Tucked behind an old farmhouse in Connecticut lies a garden. It is a sublime composition of color and texture where shrubs interweave with perennials, shapes interplay eloquently, and the spectrum of hues is explored to its fullest. Like many gardens, the place is transporting. But unlike any other garden, what happens in Lynden B. Miller’s landscape has touched 8 million people or more. She is the powerhouse behind many of New York City’s most prominent public spaces. But she discovered the secrets of horticulture on the five acres around her Connecticut home, and she puts plants through their paces in her own garden before letting them loose in The Big Apple.

It all began in 1979 with a "perfectly hideous" swimming pool on an abandoned farm in Connecticut purchased by Lynden and her husband, Leigh. As a trained artist, Lynden held strong opinions about beauty, and the cracked cement swimming pool did not measure up. She had already spent a few years studying horticulture and "going to every garden I could lay my hands on" in Britain while her husband was on assignment in London. Following the couple’s return to New York City with their two young sons, she was taking design courses at the New York Botanical Garden when the time came to whip the Connecticut weekend house into shape. "I looked at the land and saw a curved hedge," she recalls. And once the yew hedge was installed, Lynden went nursery-hunting for a palette of grays, pinks, purples, and burgundy that could entertain brilliantly and harmoniously throughout the year in front of the evergreen backdrop.

That was Lynden’s initial effort to reach beyond the obvious. From the garden’s inception, she experimented with shrubs, perennials, bulbs, and annuals—paying keen attention, learning from mistakes, and trying many different approaches to design. The garden radiates from the hedge. She orchestrated a formal herb garden to lurk seductively around the bend—the only prim area on the premises—beside a tool shed/belvedere. Like brushwork, vistas were lined by crabapples and underplanted by a battalion of early daffodils and, later, daylilies. There’s a tapestry-dense meadow dissected by long paths and overlooked by destination benches. And alongside the (now renovated) pool lies an emerald green wildflower dell that bursts into blossom every spring. By the time she was finished (although gardens are never really completed), she had tackled 2½ acres. When you think about it, that space could easily be the dimensions of a public garden.

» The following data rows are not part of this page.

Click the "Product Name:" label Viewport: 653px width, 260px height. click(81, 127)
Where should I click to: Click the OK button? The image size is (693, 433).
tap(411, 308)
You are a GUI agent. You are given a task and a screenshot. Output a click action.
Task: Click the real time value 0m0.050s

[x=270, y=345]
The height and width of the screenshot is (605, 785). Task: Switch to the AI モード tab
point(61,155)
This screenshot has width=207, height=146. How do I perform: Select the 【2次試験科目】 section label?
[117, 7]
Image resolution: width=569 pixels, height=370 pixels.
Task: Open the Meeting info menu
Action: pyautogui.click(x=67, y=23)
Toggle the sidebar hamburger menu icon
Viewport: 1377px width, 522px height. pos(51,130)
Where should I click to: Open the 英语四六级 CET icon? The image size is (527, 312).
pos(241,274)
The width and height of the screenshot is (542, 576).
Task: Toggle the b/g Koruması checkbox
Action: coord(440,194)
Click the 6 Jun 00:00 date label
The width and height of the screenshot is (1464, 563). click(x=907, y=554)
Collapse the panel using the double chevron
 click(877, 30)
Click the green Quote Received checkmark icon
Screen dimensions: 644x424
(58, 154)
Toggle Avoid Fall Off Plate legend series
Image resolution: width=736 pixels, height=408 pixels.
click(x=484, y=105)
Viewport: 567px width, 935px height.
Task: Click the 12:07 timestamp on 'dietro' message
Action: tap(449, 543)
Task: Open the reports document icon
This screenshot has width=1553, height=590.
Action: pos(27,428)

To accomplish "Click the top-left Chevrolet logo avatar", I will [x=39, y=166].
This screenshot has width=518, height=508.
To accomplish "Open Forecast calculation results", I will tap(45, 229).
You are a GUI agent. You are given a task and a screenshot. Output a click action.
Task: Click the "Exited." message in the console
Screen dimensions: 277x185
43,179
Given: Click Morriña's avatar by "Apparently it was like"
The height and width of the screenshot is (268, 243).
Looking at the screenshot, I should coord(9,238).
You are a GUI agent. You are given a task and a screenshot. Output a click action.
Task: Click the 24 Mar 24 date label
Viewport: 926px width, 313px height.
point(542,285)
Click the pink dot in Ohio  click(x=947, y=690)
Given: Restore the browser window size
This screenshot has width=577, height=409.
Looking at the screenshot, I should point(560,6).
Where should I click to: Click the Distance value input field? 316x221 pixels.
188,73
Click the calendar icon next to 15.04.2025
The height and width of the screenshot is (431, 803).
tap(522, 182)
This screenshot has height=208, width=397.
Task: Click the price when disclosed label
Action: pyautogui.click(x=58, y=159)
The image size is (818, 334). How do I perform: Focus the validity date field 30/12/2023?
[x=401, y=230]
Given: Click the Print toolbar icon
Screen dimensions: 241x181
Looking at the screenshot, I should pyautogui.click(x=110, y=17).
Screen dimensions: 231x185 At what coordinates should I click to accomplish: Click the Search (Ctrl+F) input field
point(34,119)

But public gardens weren’t on her radar at that time. All Lynden wanted was a change from her painting studio (she was a fine art painter for 18 years) when Elizabeth Barlow Rogers, city planner and Central Park’s first administrator, came to her with a request in 1982: "I want you to restore the Conservatory Garden up in the northern end of the park." Lynden was overwhelmed by the magnitude of the project, but agreed to check it out. That initial reconnaissance was not a stroll in the park. With funding for city parks slashed since the ’70s, entering the gates of the garden required a security escort in 1982.

To see a space quickly transformed, say eyesore within Lynden’s hearing. Once glorious, the then graffiti-riddled and crime-pocked section of Central Park at 105th Street and 5th Avenue in East Harlem spurred her to action. She created an updated scheme based on the original garden plan. By April 1983, the Conservatory Garden was again open to rave reviews—especially from the neighborhood.

It was just the start. There was the triumph in Bryant Park—"five acres of degradation" before Lynden proved naysayers wrong. Then there was the 97th Street/Park Avenue Mall, Madison Square Park, Wagner Park, Red Hook Waterfront Park, and on and on. In all, Lynden Miller has worked on 30 public spaces in and around New York City.

And it all started with a farmhouse in Connecticut. Although the borders, the daffodil allée, and the dappled carpet in the woodland garden offer a place to stroll, explore, and feast all the senses as a respite after a long week rushing around gardens in the city’s five boroughs, Lynden Miller’s garden is much more than just a place of personal solace. Tidbits from her home garden can be found all around the city. Prone to downplay her own personal pursuits, Lynden sums up her garden as "my plaything." True enough, she has a lark in her own backyard. But every New Yorker has benefited.